EXERCISE: Count every line in the records below that contains the string "Task". Report that number alone.

EXERCISE MATERIALS:
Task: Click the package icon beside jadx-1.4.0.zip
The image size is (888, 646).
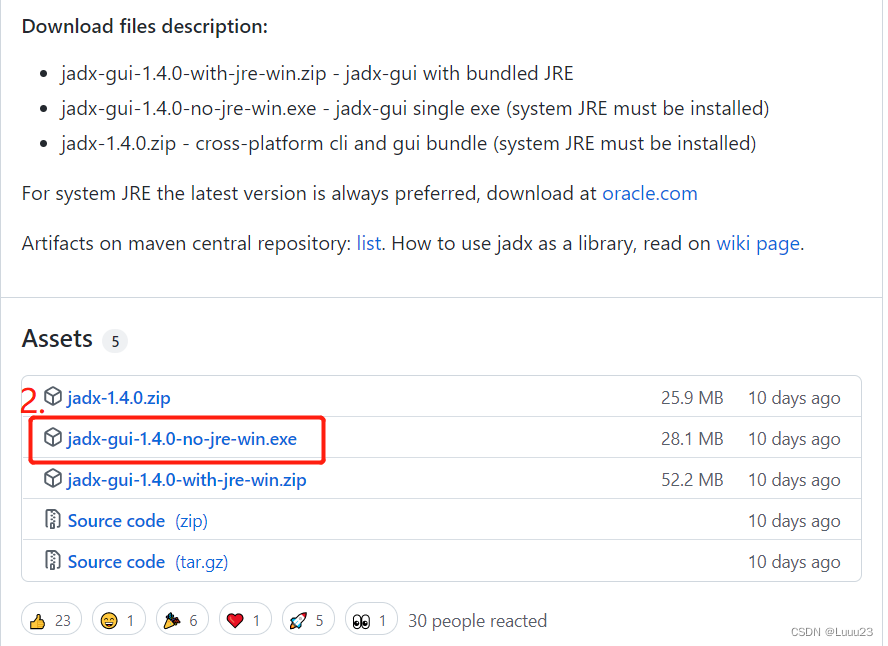Action: click(x=52, y=397)
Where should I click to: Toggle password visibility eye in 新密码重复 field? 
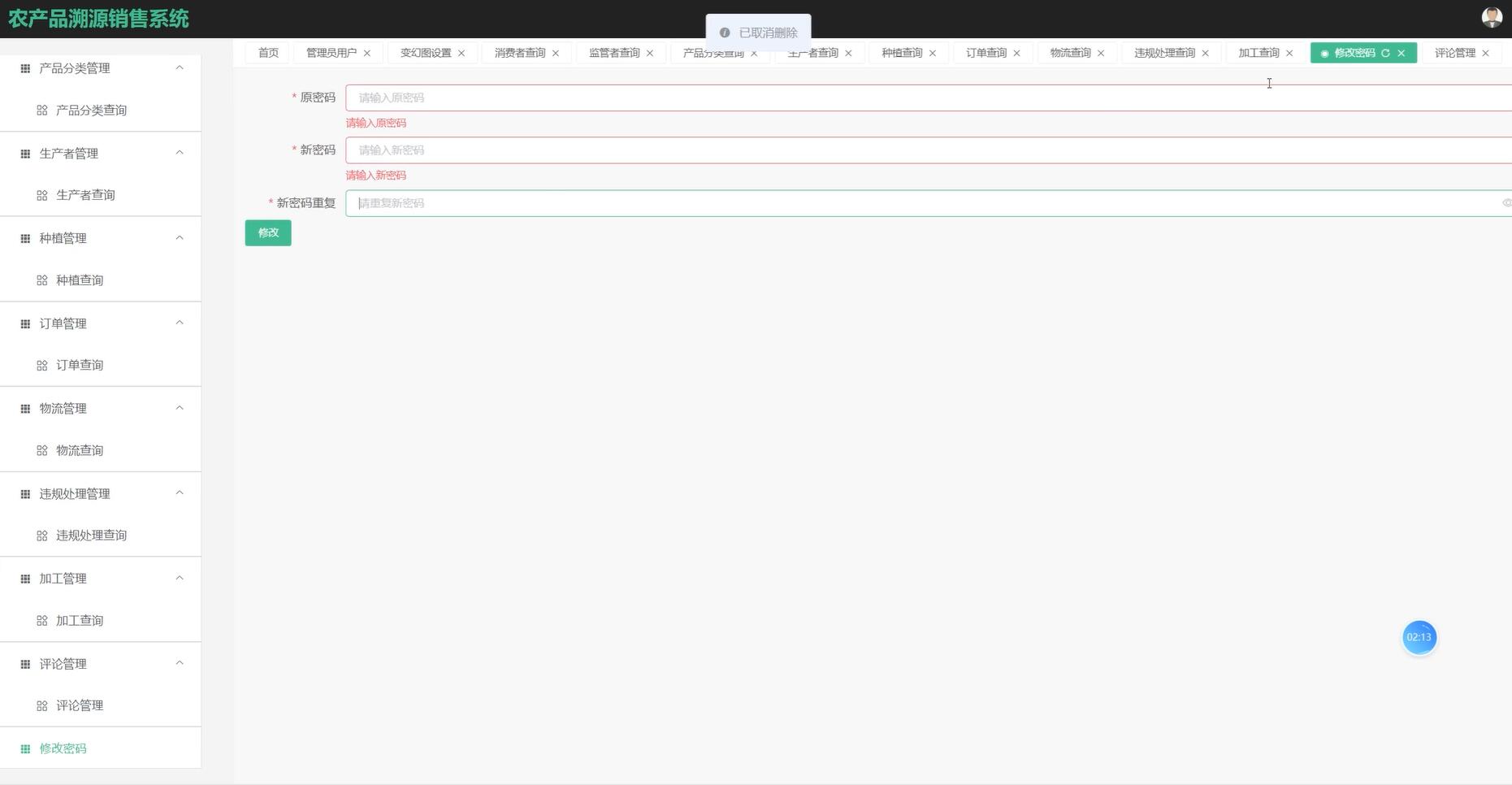[x=1506, y=203]
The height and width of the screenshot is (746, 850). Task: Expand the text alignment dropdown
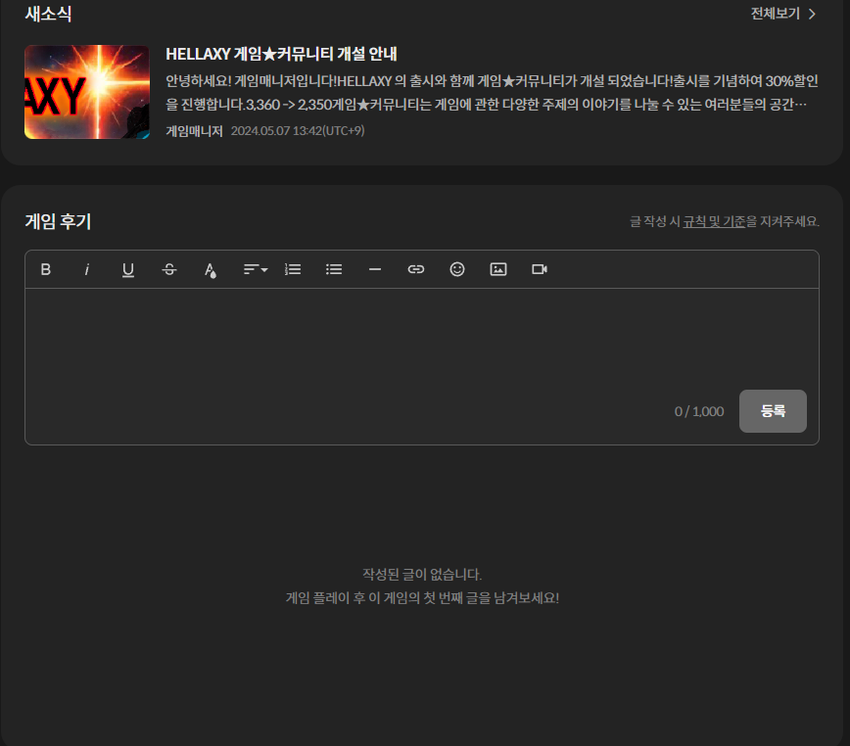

SOLVED PROBLEM: 2